Given that 2013 was the first season I watched NASCAR, the first memory I have of Sonoma Raceway was watching Martin Truex Jr. snap a 218-race winless streak in the NASCAR Cup Series.

Two years later, Sonoma was the site of the start of Kyle Busch‘s incredible 2015 comeback that eventually culminated in a championship. In 2016, Sonoma was home to Tony Stewart‘s final Cup win after he performed a Ricky Rudd-esque bump-and-run on Denny Hamlin in turn 11.

In the nine years that have passed since Stewart won that race, I’m hard-pressed to recall a Sonoma moment that stands out.

Sonoma has been a fixture of the NASCAR calendar since 1989, and until 2018, was one of only two road courses on the Cup schedule, alongside Watkins Glen International.

The track has had its fair share of memorable moments — Stewart’s last win, Rudd getting black-flagged for dumping Davey Allison in 1991, the first race with electronic timing and scoring in 1993.

During a nearly three-decade stint as one of two road courses on the schedule, Sonoma was invaluable. Today, it seems like a facility that could become expendable to NASCAR in the near future.

In stark contrast to 2017, today’s Cup schedule consists of six road course events. Circuit of the Americas, the Charlotte Motor Speedway ROVAL, Autodromos Hermanos Rodriguez and the Chicago street course have joined Watkins Glen and Sonoma as the road courses on the calendar.

Mexico City and Chicago — or a street race in general — are both flashy events with a solid on-track product. COTA put on a fantastic race in March, Watkins Glen has been perhaps NASCAR’s most consistent road course in regard to a good racing product and the ROVAL still has its moments.

And then there’s Sonoma, sitting way out west in California with a much less impressive resume in recent years.

I’ll preface my forthcoming comments with this: Like every racetrack in the country, Sonoma has endearing qualities, and assuredly, a faction of diehard enthusiasts. It’s a challenging, technical road course with over three-and-a-half decades worth of Cup aces to boast.

Bu today, that’s not enough. Not only is Sonoma old hat as far as road races go, it’s also not a race that is particularly exciting to watch.

Only once since Stewart’s thrilling win in 2016 has the margin of victory at Sonoma been less than a second. That happened in 2021, when Chase Elliott was only 0.614 seconds behind Kyle Larson at the checkered flag.

**REQUIRED WORK**
(a) From the Sonoma Raceway piece, write out the passage starting with "Sonoma has been" and going on through "scoring in 1993.".
(b) Condense the paragraph of the Sonoma Raceway piece that opens with "In stark contrast to 2017" into a short list that keeps its main facts.

**MATERIAL SHOWN**

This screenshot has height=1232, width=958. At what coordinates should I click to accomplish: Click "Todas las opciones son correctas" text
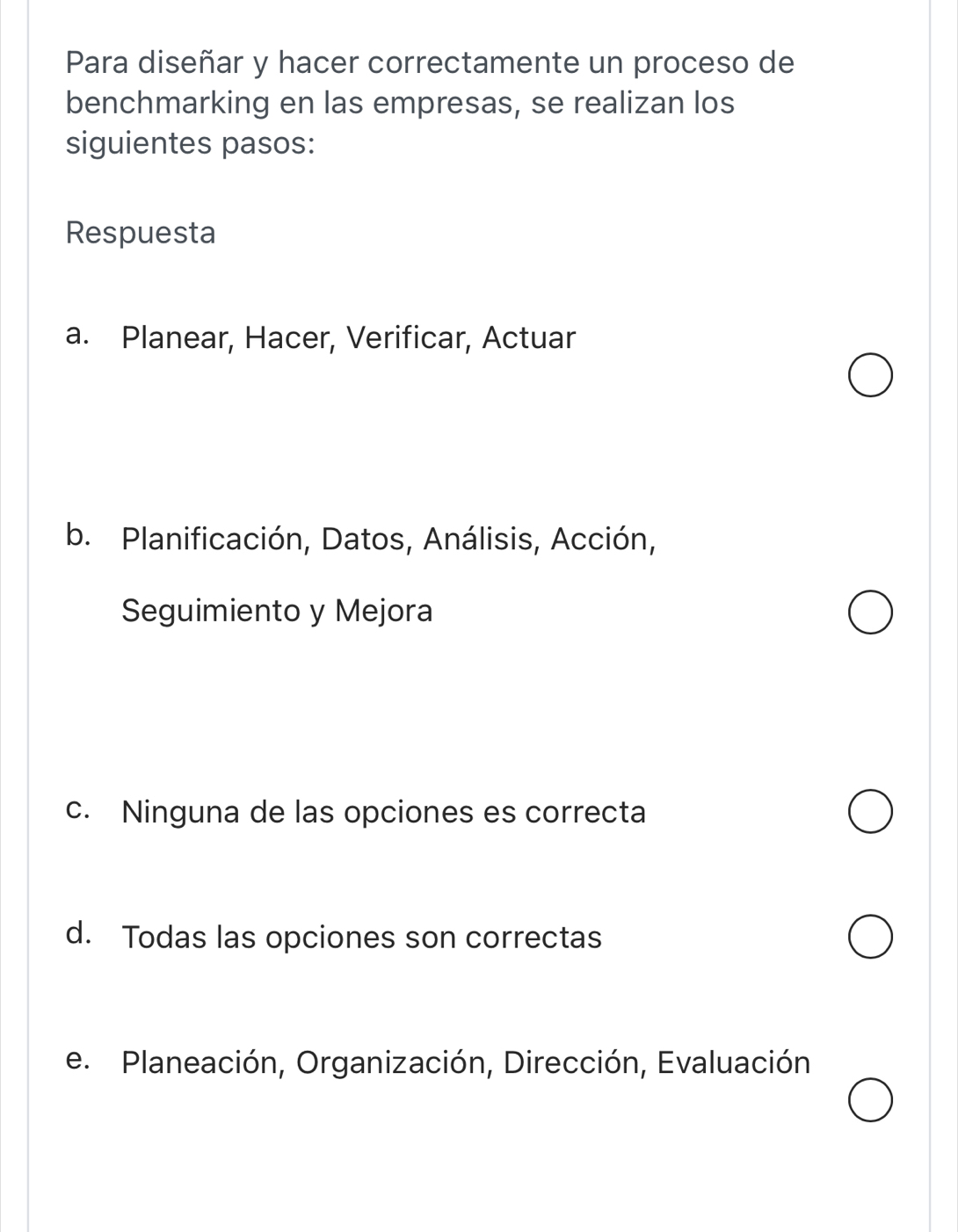[x=361, y=938]
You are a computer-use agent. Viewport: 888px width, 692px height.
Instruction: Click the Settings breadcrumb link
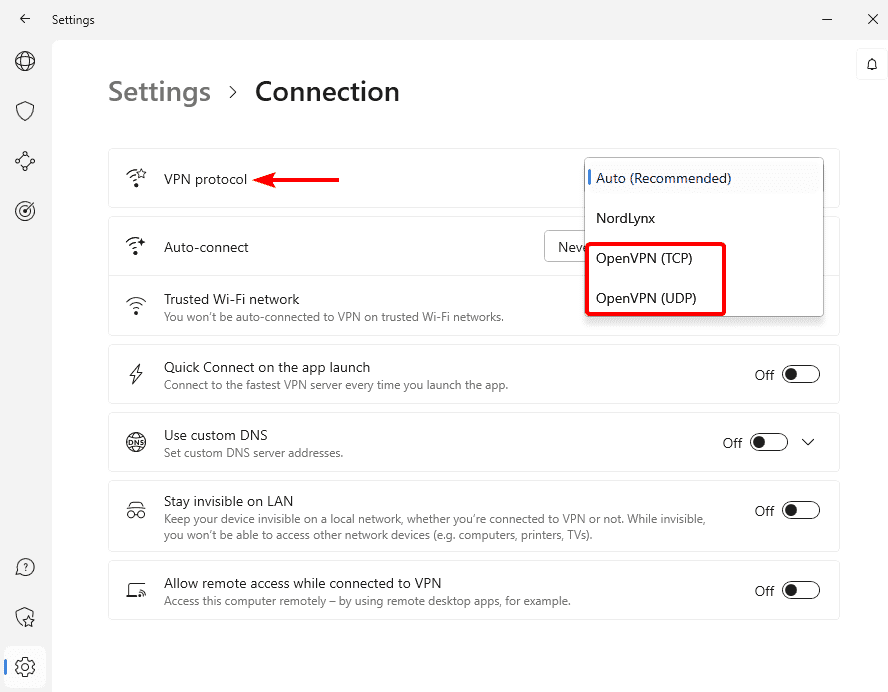point(159,92)
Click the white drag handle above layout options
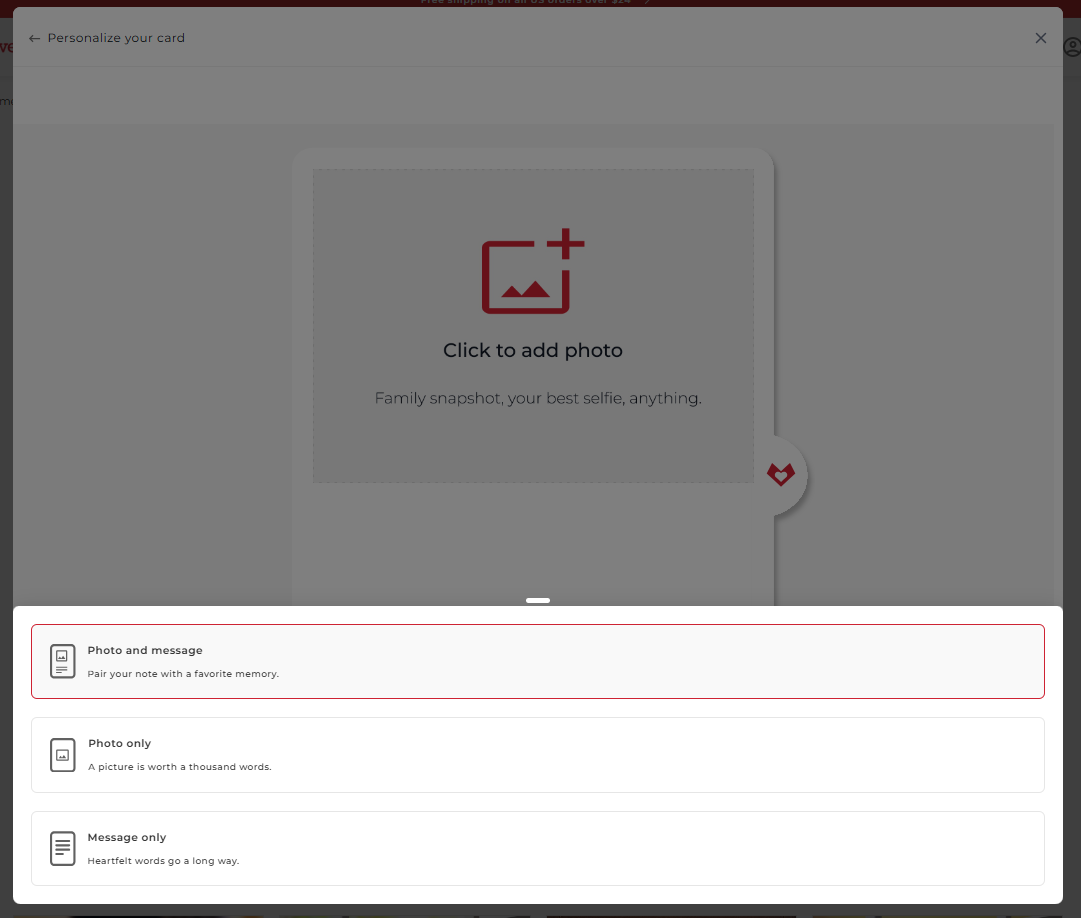Screen dimensions: 1081x918 538,601
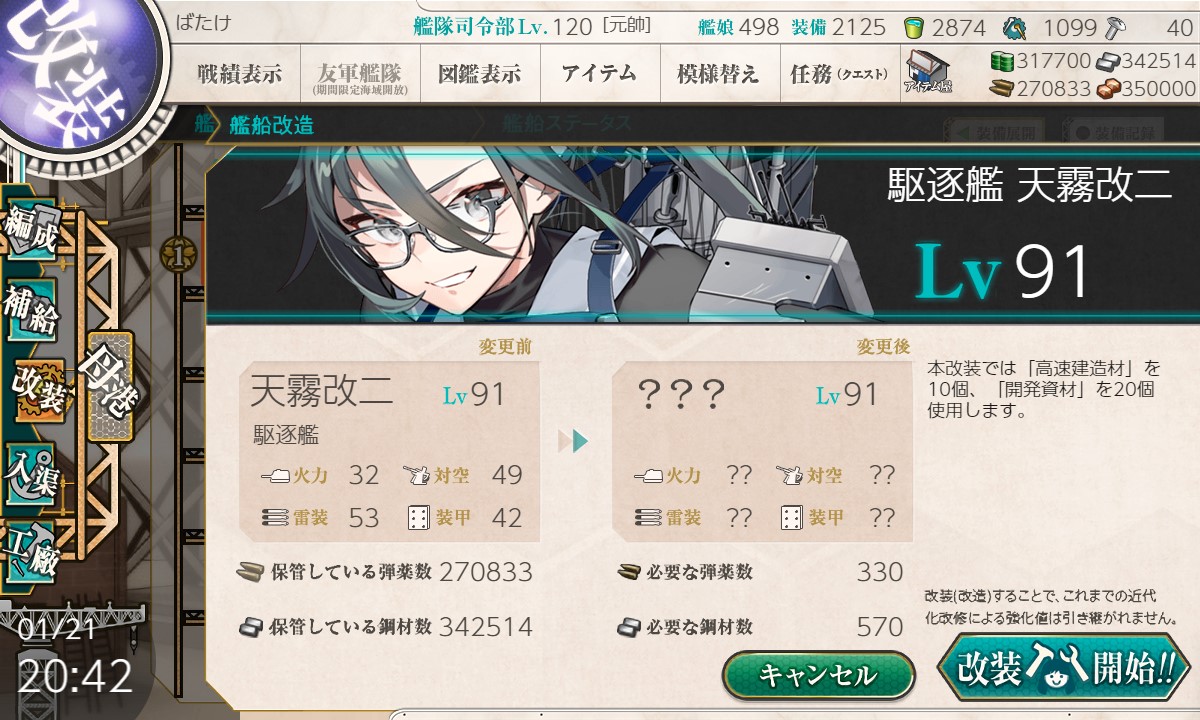
Task: Open the アイテム屋 item shop icon
Action: click(x=928, y=73)
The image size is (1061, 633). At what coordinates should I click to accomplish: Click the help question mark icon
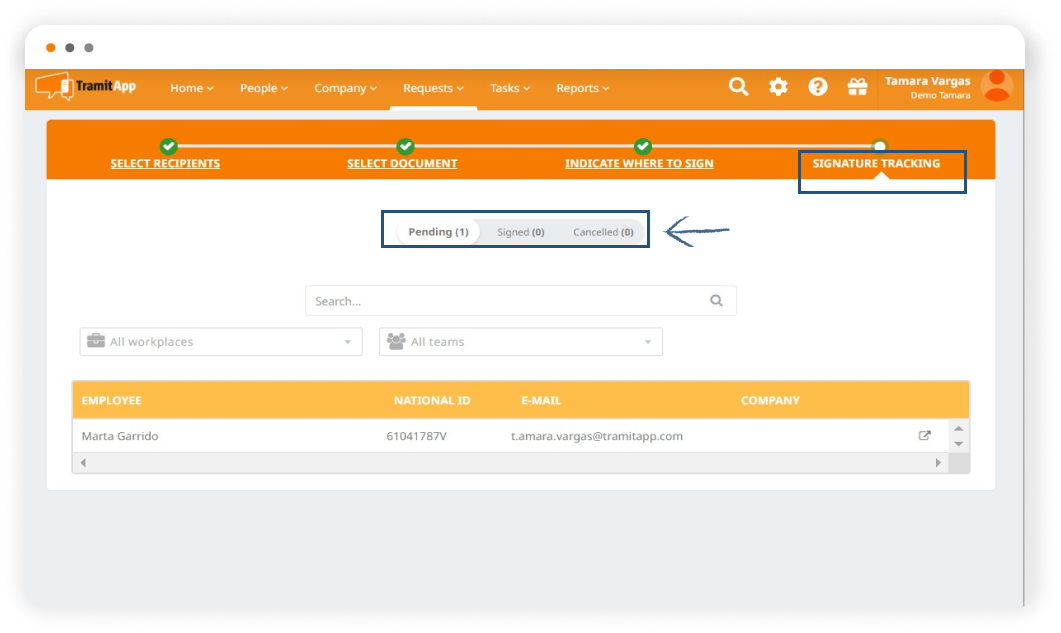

**LIST OF SOLUTIONS**
(a)
Sonoma has been a fixture of the NASCAR calendar since 1989, and until 2018, was one of only two road courses on the Cup schedule, alongside Watkins Glen International.

The track has had its fair share of memorable moments — Stewart’s last win, Rudd getting black-flagged for dumping Davey Allison in 1991, the first race with electronic timing and scoring in 1993.

(b)
- Unlike in 2017, the Cup schedule now has six road course events.
- The newer additions are Circuit of the Americas, the Charlotte Motor Speedway ROVAL, Autodromos Hermanos Rodriguez and the Chicago street course.
- They join Watkins Glen and Sonoma.